Screenshot grounding data:

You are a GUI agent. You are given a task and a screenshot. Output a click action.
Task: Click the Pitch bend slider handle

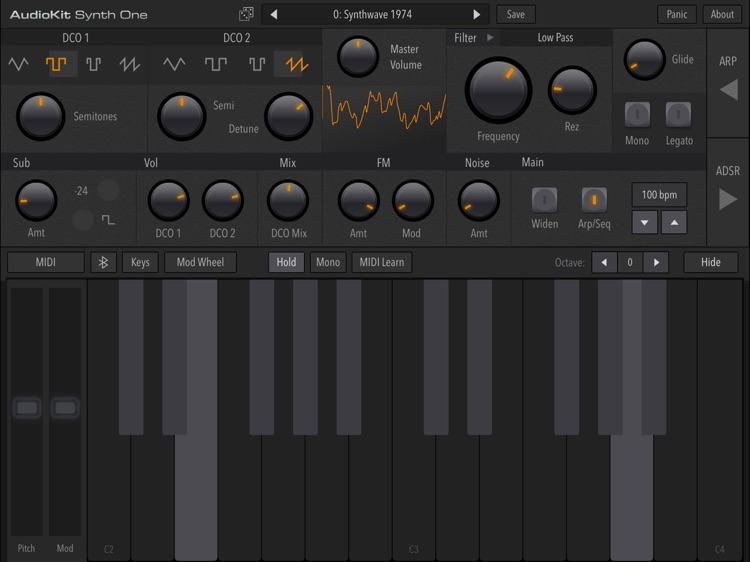tap(27, 408)
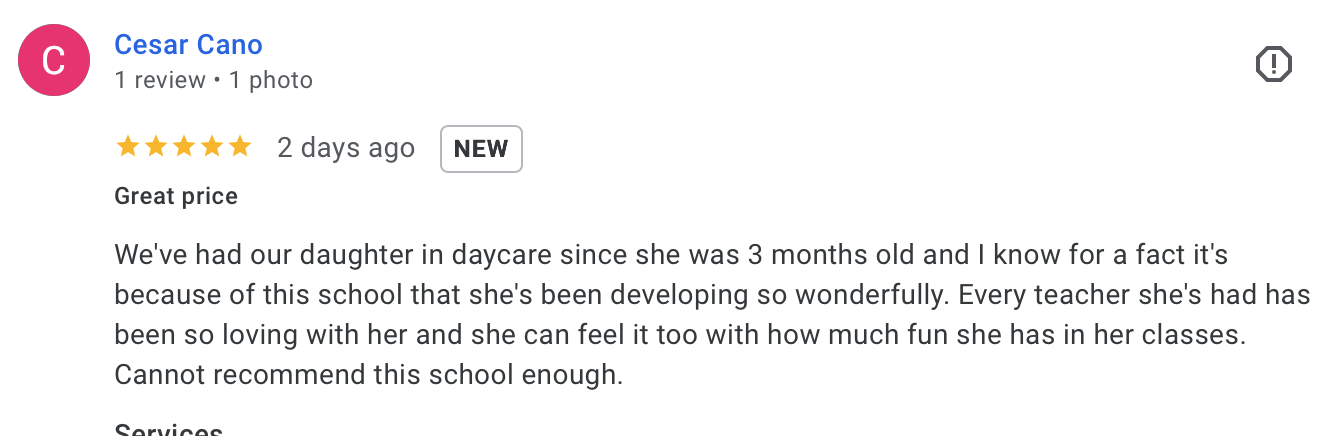Click the second yellow rating star
This screenshot has height=436, width=1320.
(155, 148)
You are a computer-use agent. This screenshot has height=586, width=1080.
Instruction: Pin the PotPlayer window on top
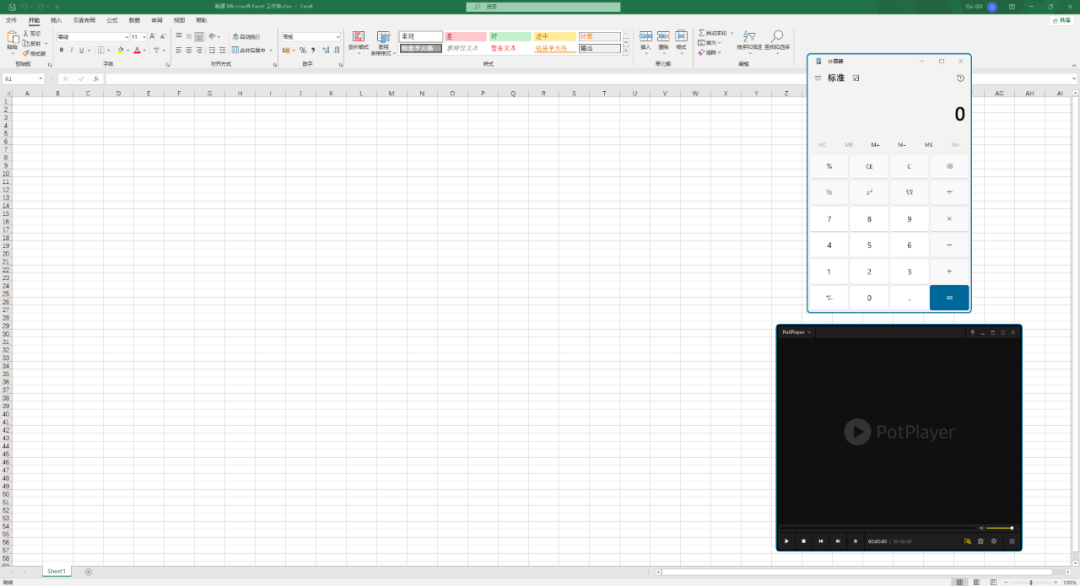click(x=972, y=332)
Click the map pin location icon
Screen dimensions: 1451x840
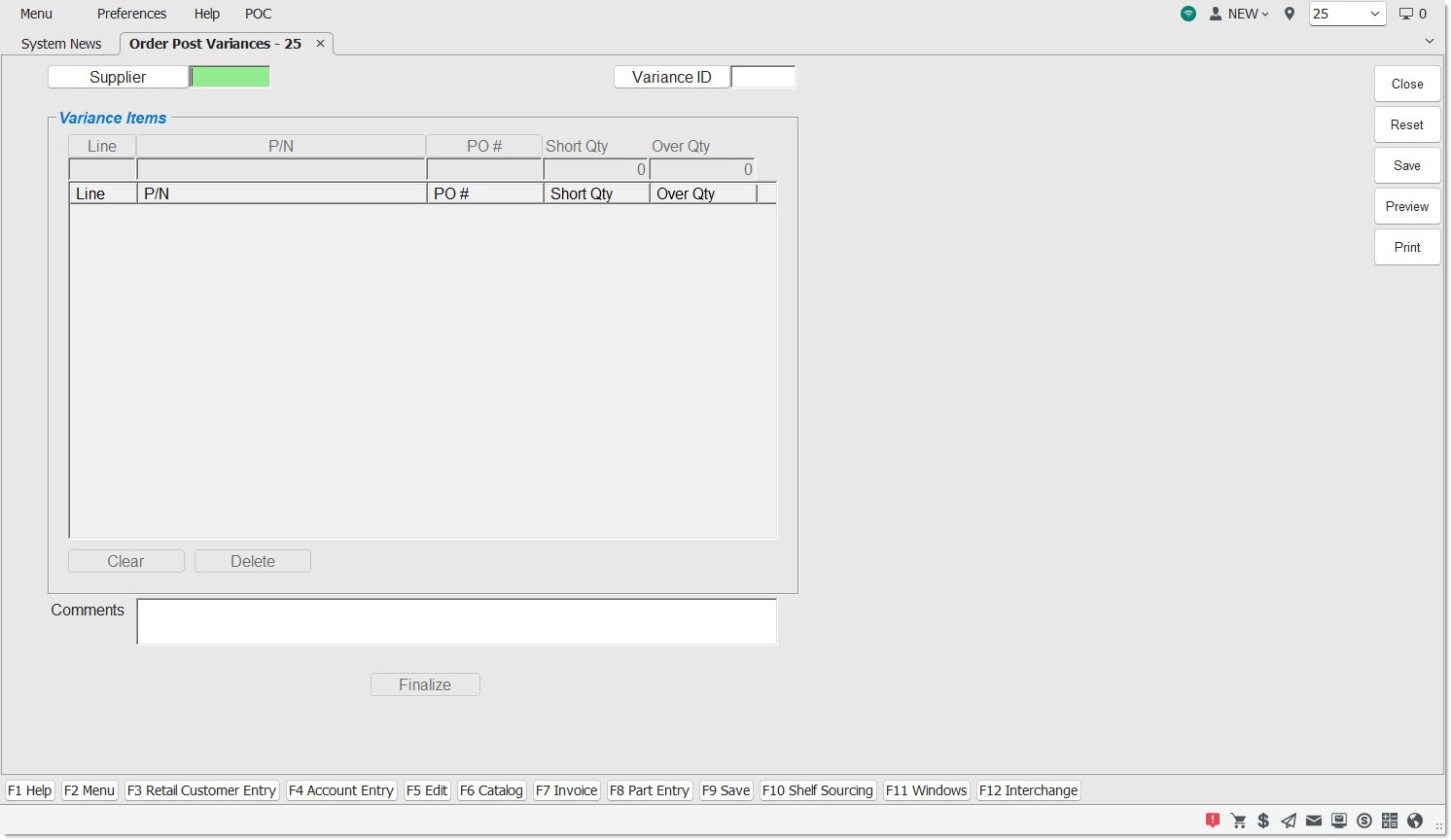tap(1290, 14)
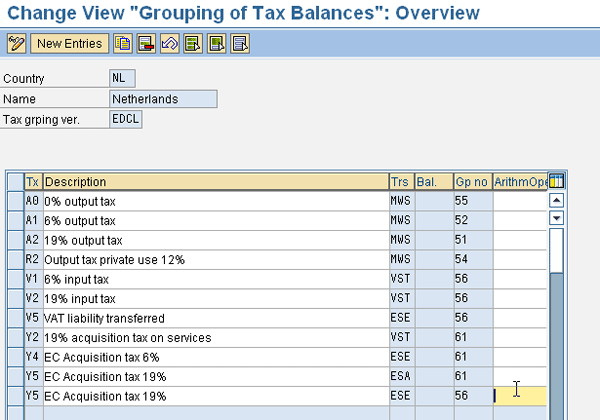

▸ **Task goal**:
Say how many lines of the records include the word "agent", and give nothing but the number.

▸ **Answer space**:
2